Compounding his problems, Reboulet aggravated the injury in the eighth when charging a grounder to third base by Mark Kotsay and throwing on the run. "I landed on my right leg and felt it again," he said, "but I made it through. And I feel pretty good today."

Reboulet tested the leg by running under the supervision of Bancells before the Orioles took batting practice.

"It's not as bad as we thought it was," said manager Ray Miller. "Richie seemed pretty optimistic about it. He said Rebs feels it a little bit, that's all. It's a wonder we didn't have 10 people hurt."

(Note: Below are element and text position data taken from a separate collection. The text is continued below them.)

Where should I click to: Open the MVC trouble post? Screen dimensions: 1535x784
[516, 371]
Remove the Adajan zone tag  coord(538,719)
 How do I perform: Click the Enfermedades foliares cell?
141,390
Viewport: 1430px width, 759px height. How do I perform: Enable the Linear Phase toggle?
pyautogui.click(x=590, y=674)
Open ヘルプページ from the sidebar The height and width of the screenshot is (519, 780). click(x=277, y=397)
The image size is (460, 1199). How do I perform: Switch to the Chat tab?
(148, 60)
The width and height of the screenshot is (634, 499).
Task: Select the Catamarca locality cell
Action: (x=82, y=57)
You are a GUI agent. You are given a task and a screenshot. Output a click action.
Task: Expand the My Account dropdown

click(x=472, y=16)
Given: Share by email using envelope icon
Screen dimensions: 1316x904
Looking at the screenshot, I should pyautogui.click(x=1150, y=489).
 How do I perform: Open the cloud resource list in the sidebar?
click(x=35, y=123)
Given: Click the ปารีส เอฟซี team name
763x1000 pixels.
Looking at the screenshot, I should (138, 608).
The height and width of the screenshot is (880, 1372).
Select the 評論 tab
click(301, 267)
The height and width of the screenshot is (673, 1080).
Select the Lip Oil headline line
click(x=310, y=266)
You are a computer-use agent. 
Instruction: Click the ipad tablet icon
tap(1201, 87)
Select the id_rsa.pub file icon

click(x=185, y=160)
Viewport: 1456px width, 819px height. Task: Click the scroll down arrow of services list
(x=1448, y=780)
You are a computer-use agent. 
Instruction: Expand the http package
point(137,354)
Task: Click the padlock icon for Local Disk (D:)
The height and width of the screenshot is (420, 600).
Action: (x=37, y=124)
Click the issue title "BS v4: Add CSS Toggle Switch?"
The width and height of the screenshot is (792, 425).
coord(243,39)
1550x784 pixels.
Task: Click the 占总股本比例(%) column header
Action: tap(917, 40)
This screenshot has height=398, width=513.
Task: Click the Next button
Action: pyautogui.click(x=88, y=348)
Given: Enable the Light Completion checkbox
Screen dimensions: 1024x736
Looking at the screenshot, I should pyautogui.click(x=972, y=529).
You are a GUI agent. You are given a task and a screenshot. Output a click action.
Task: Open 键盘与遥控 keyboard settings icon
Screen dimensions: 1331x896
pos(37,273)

The players endured two rain delays in the first game of the doubleheader, including one that lasted 2: 01. The footing was especially poor around second base, where Reboulet was inserted in the eighth inning after Jeff Conine pinch hit for Delino DeShields.

"Second base was terrible," Reboulet said. "I was trying to find a spot to dig in so I could play double-play depth and it was unbelievable. You put your foot down and you'd move, so if you went to go get a ball you'd slide right out. You had no range, so you either had to play back on the grass -- and they have a bunch of fast guys, so if they chopped it or bunted, they'd beat it out -- or you had to play five feet from the baseline. You really don't play too many people in those spots."

Another downpour struck yesterday around 2: 30 p.m., but in typical South Florida fashion, the sun was out by the time the Marlins took batting practice and there was no evidence that it had rained.

No rest for Timlin

Though admitting he was "a little sore" after pitching both ends of the doubleheader, reliever Mike Timlin didn't rule out being available last night. He planned to play catch and see how he felt, but sounded intent on being ready in case he was needed.

Timlin couldn't recall appearing in both games of a doubleheader since college. He told Miller after the first game that he could go if needed. He had thrown 10 pitches, then 15 more in the nightcap after Scott Kamieniecki had allowed the first three batters to reach in the eighth.

Miller said he didn't want to use Timlin last night, "though I guess I could."

Miller called on Arthur Rhodes to pitch the ninth inning even though the left-hander had warmed up six times without appearing during the doubleheader. Ricky Bones pitched a 1-2-3 eighth, thanks to a leaping catch from Conine. His only other bullpen option behind starter Scott Erickson was Rocky Coppinger.

"Everybody else is on fumes," he said.

Too much preparation?

RS = 2p3 (27 points total) Even before last night's nose-to-nose shouting match, Miller discussed ending his "hands-off" approach with Albert Belle. The topic was Belle's work ethic, especially all the extra hitting he does before every game.

Though Miller admires his right fielder's preparation, he said he intended to speak to Belle about "scaling back" with the right fielder still not providing much of a presence in the cleanup spot.

"I'm going to talk to him about it pretty soon," Miller said before the game. "I'm sure that's what he's always done in the past and he's been pretty successful. Usually when something's not broke you don't try to fix it."

It may be time to tinker. Belle has only one home run in his last 21 games spanning 94 plate appearances. He is batting .203 (13-for-64) with four RBIs in his last 16, and opposing pitchers seem more willing to go after him.

"He's not driving the ball but he's been getting some hits," Miller said. "I think Albert is bordering on coming alive. Obviously he's not doing what he's done in the past as far as driving the ball and extra-base hits, but what you have to do is wait it out. I don't think you have much of a choice."

Miller could drop Belle in the order, but is leery of disrupting the hitters surrounding him. That's especially true of No. 3 hitter B.J. Surhoff, who had three more hits last night to raise his average to .339 with 12 homers and 42 RBIs.

J. Johnson keeps spot

Jason Johnson impressed Miller enough in his third start with the Orioles Tuesday to remain the fifth starter.